A few others did manage to solve it by reverse-engineering it with Hopper. I suck at reversing though. 😦
CrazyKeys
We heard it’s legal to roll our own crypto in this state
It turns out this was inadvertently broken in the CTF app! The idea was that the flag would be encrypted with a data encryption key (DEK) and left in a plist file called “abc” in the Documents folder (you might’ve spied it in previous screenshots), the DEK encrypted with a key encryption key (KEK), and the KEK left on the disk for the CTF player to find. I saw references to “CrazyKEK” and “CrazyDEK” when dumping strings. The problem, according to Sid, was that these keys were being inadvertently overwritten when using the app, rendering the challenge unsolvable by normal means.
My thought had been that I could use Frida to hook some methods and perhaps make the app spit out the flag unencrypted. Unfortunately, my attempts to dump class methods and find some that sounded promising kept breaking in Objection and I couldn’t find any other way to do it.
Apparently a few other players managed to reverse it via Hopper. Again, I suck at reversing.
Cloudy
Cloudy, with a chance of poor access controls
If you were looking carefully at the Keychain dump from the SecureStore solution, you will have noticed AWS keys sitting in my keychain. Unfortunately, those aren’t some AWS user’s permanent access and secret keys, just temporary keys generated by Amazon Cognito.
Once you have certificate pinning disabled and Burp set up to properly proxy HTTPS traffic, going into the Cloudy section of the app and clicking “Get Mah Files!” will result in an API call to Cognito to get some temporary credentials.
The response will contain a temporary access key, secret key, session token, and an expiration date (in one hour, if you convert the Unix timestamp).
The next request generated will be a call to grab a debug file from an Amazon S3 bucket named “pwnmahbucky” and save it in the app’s tmp directory.
You could just try replaying the request in Burp Repeater, replacing “debug” with “flag,” but this won’t work because of AWS’s rather intricate access control system of keys, tokens, and signatures.

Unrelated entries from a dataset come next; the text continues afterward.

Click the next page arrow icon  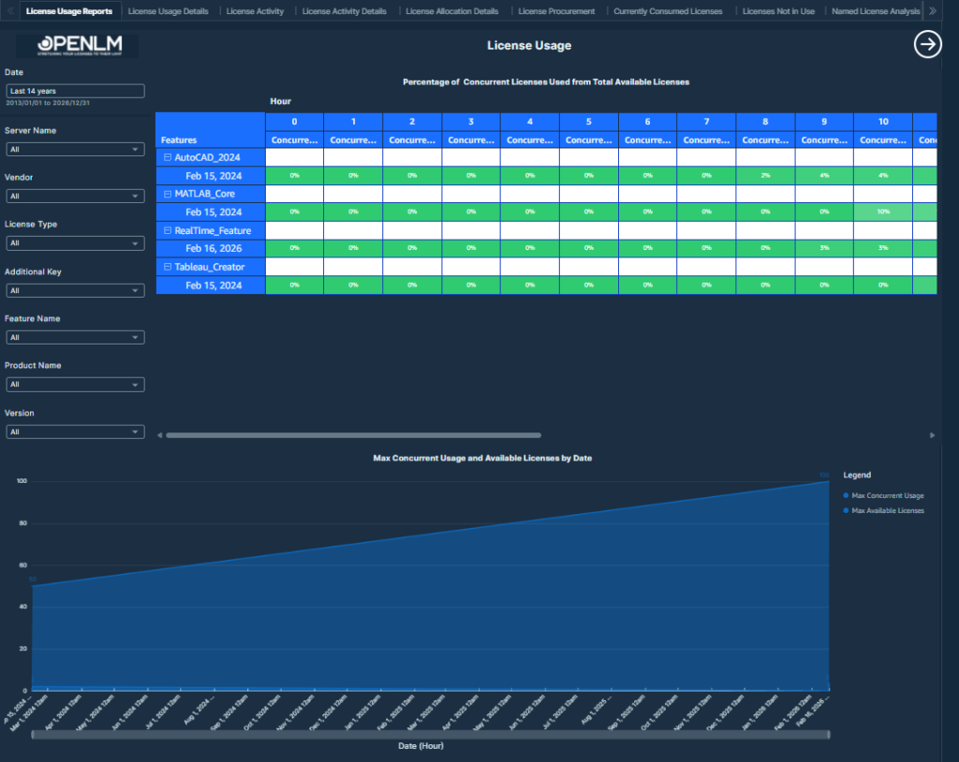(927, 45)
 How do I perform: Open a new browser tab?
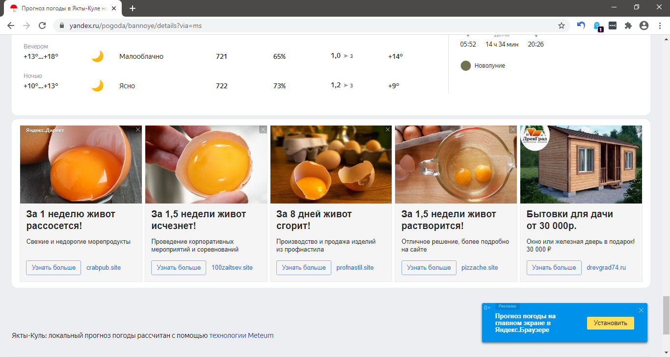pyautogui.click(x=133, y=8)
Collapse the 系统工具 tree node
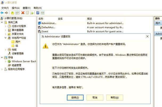Screen dimensions: 162x107 [x=2, y=22]
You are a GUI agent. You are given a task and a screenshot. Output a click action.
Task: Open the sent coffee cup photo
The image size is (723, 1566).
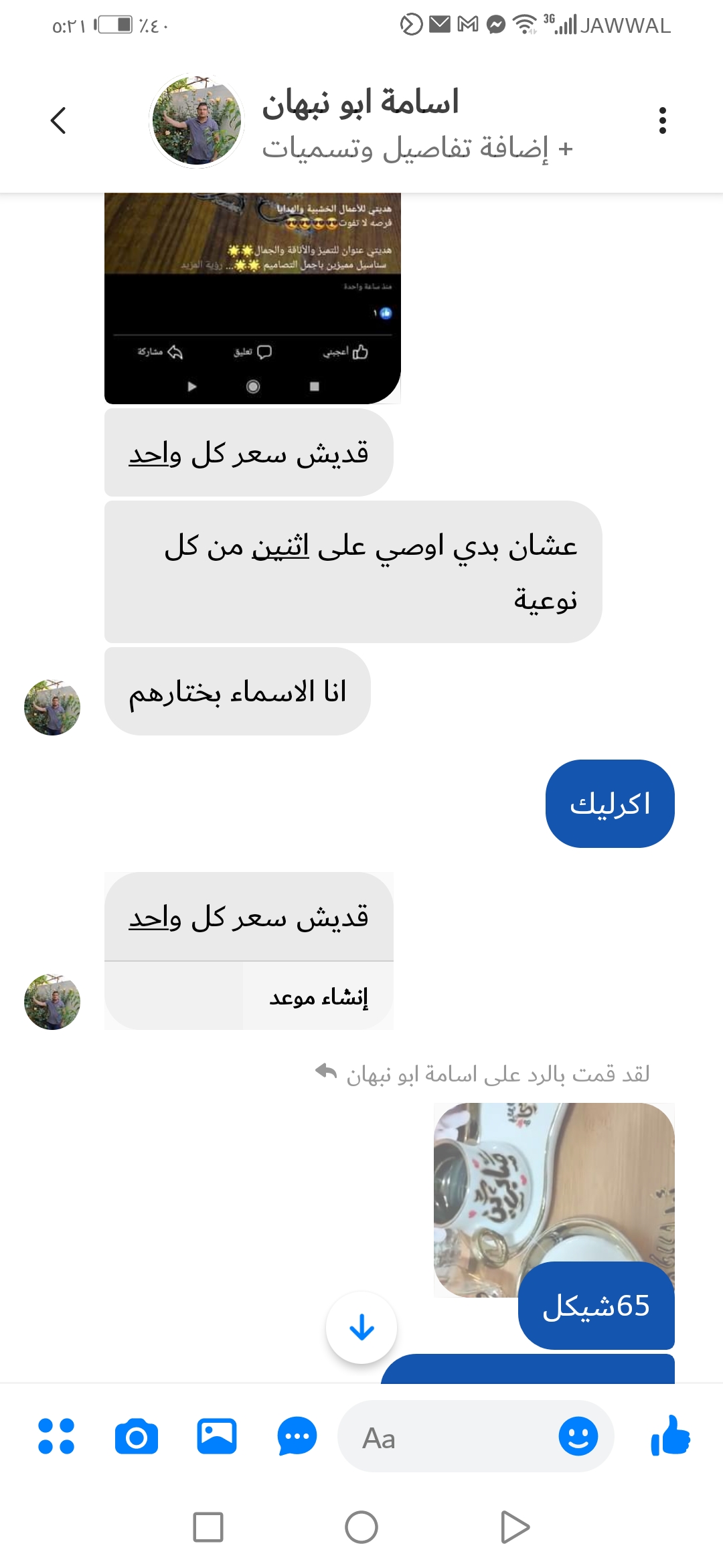coord(554,1200)
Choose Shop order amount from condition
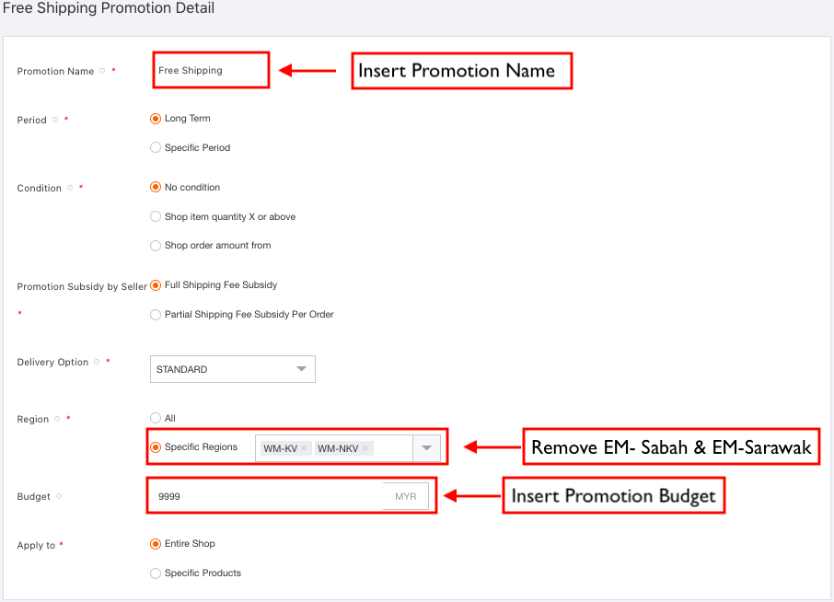The width and height of the screenshot is (834, 602). tap(156, 245)
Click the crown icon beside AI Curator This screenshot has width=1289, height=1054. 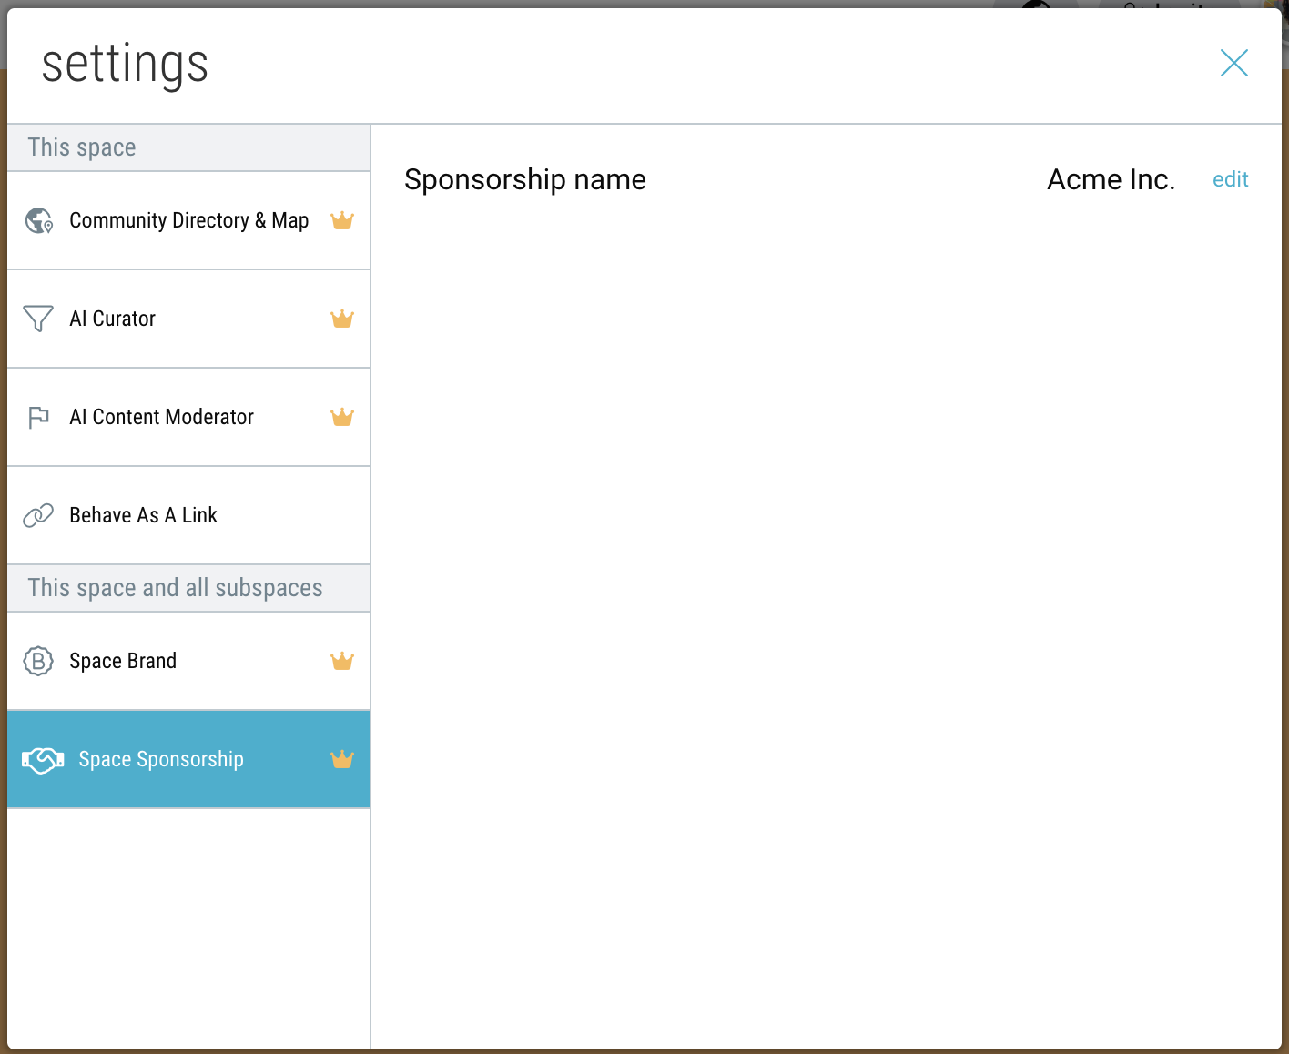coord(342,319)
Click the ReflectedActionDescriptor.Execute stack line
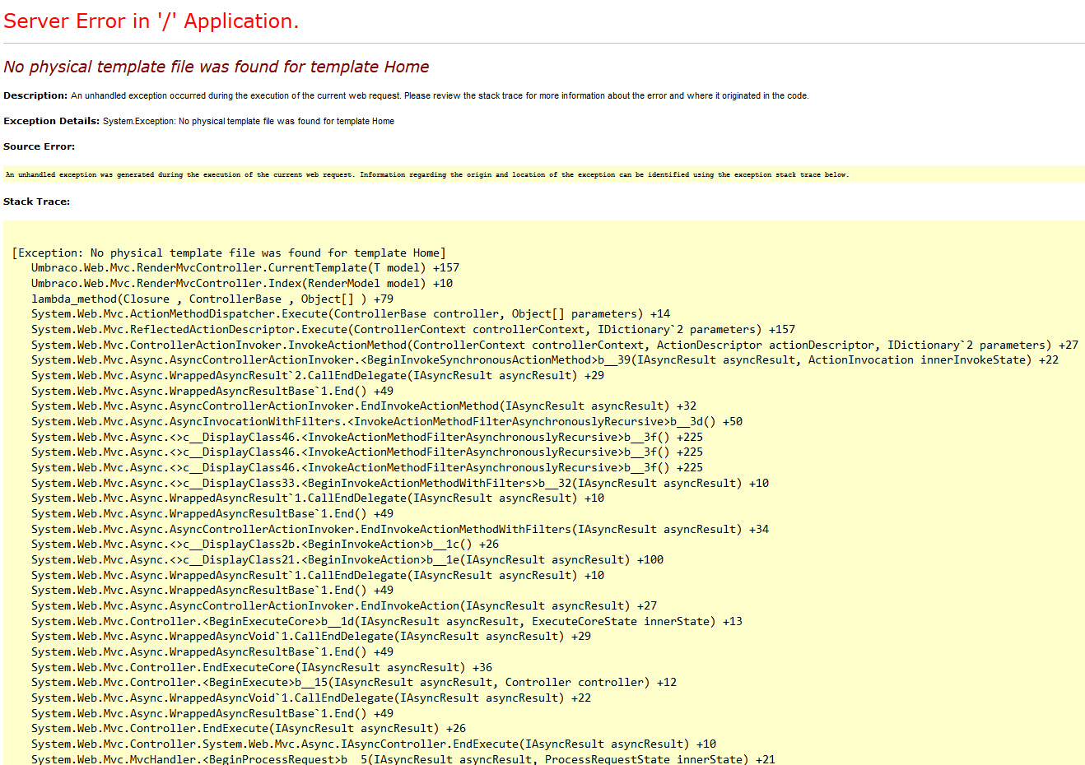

What you can do is take those Cognito credentials and use them with the AWS command line interface to view the contents of the S3 bucket. Once you’ve downloaded/installed AWS CLI, you can edit your ~/.aws/config and ~/.aws/credentials files with the IdentityId’s region (“us-east-1”), the access key, secret key, and session token.
NOTE: The session token is necessary. With non-Cognito accounts, I’m used to just running “aws –profile <some name> configure” to set up an AWS profile, but doing it this way won’t prompt for the token. Without the token, you’ll be denied access.
Once you’re set up, you can run…
aws s3 --profile ctf ls s3://pwnmahbucky
…to view the files in the bucket and…
aws s3 --profile ctf sync s3://pwnmahbucky .
…to download them.
And there’s the flag!
Overall, I very fun and unique mini-CTF! Thanks to Sid and Dean for putting it on!